ATLANTA — The presidential politics calendar turned to 2020 nearly a year ago. This week, the actual date catches up. What we’re watching as the preseason closes and election year opens:
Days to Iowa caucuses: 35
Days to general election: 309
THE NARRATIVE
The ups, downs and swerves of 2019 yielded a stable top slate. Former Vice President Joe Biden leads most national polls of Democratic primary voters, with Sens. Bernie Sanders of Vermont and Elizabeth Warren of Massachusetts within striking distance. Yet in the first caucus state of Iowa and the first primary state of New Hampshire, there’s a jumble of Biden, Sanders, Warren and Mayor Pete Buttigieg of South Bend, Indiana. At first glance, it’s a clean choice: Biden and Buttigieg hail from the center-left; Warren and Sanders come from the progressive left. Reality is more layered. All four have weaknesses within Democrats’ diverse electorate; each makes a different case for carrying the banner against President Donald Trump, who is now impeached but a near certainty to survive a Senate trial. If that’s not enough indecision, several wildcards — including two billionaires — still hope to scramble the contest.
THE BIG QUESTIONS
Money: Who can (sort of) compete with Michael Bloomberg’s wallet?

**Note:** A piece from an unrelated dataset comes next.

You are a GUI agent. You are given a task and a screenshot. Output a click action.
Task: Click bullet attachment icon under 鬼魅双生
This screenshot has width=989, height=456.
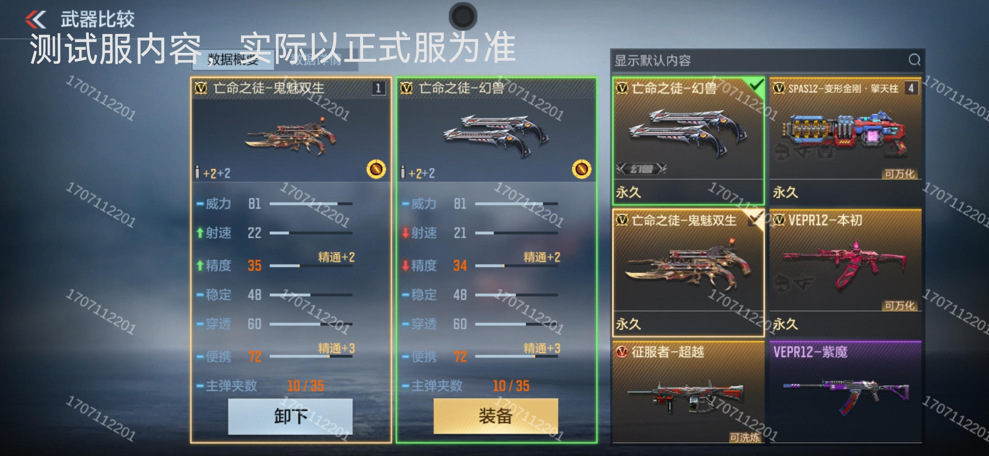pos(197,172)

The fourth-quarter fundraising period ends Tuesday. Warren and Sanders set the early curve for grassroots donations, outpacing Buttigieg and Biden, who tap traditional deep-pocketed contributors in addition to online donors. Now those small-donor juggernauts must compete with former New York Mayor Michael Bloomberg, who’s used a share of his estimated $50 billion personal fortune to blanket television and digital advertising and build an expansive staff in Super Tuesday states. For his rivals, it’s not so much about keeping up; Bloomberg can easily outspend every other campaign, including that of fellow billionaire Tom Steyer. But there’s only so much television time for sale, and if Warren and Sanders want to plow big money into Super Tuesday, especially the expensive television markets of California, they’ll need as much cash as possible ahead of time. Biden, meanwhile, has already secured his best fundraising quarter (a relative comparison for a candidate who’s lagged other top-tier contenders). The question is whether Biden’s “best” mollifies establishment Democrats who waved red flags when he reported having less than $9 million on hand at September’s end.

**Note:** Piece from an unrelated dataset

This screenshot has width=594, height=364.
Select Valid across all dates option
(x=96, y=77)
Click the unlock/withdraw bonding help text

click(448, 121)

Money, Part II: How long can Cory Booker keep going?
The year-end deadline is critical for New Jersey Sen. Cory Booker as he reaches for relevance. The last of two African American candidates (along with former Massachusetts Gov. Deval Patrick), Booker made a do-or-die money appeal in September, and it worked. But it’ll take more than scraping by to fund the turnaround he envisions: a surprise finish in overwhelmingly white Iowa to kick-start a dramatic rise in more diverse primary states that follow (Barack Obama’s 2008 path). Campaigns that hit big fundraising numbers tend to leak that news before Federal Election Commission filings are due. Candidates with bad news tend to wait. So, it bears watching how Booker’s team plays it to start January.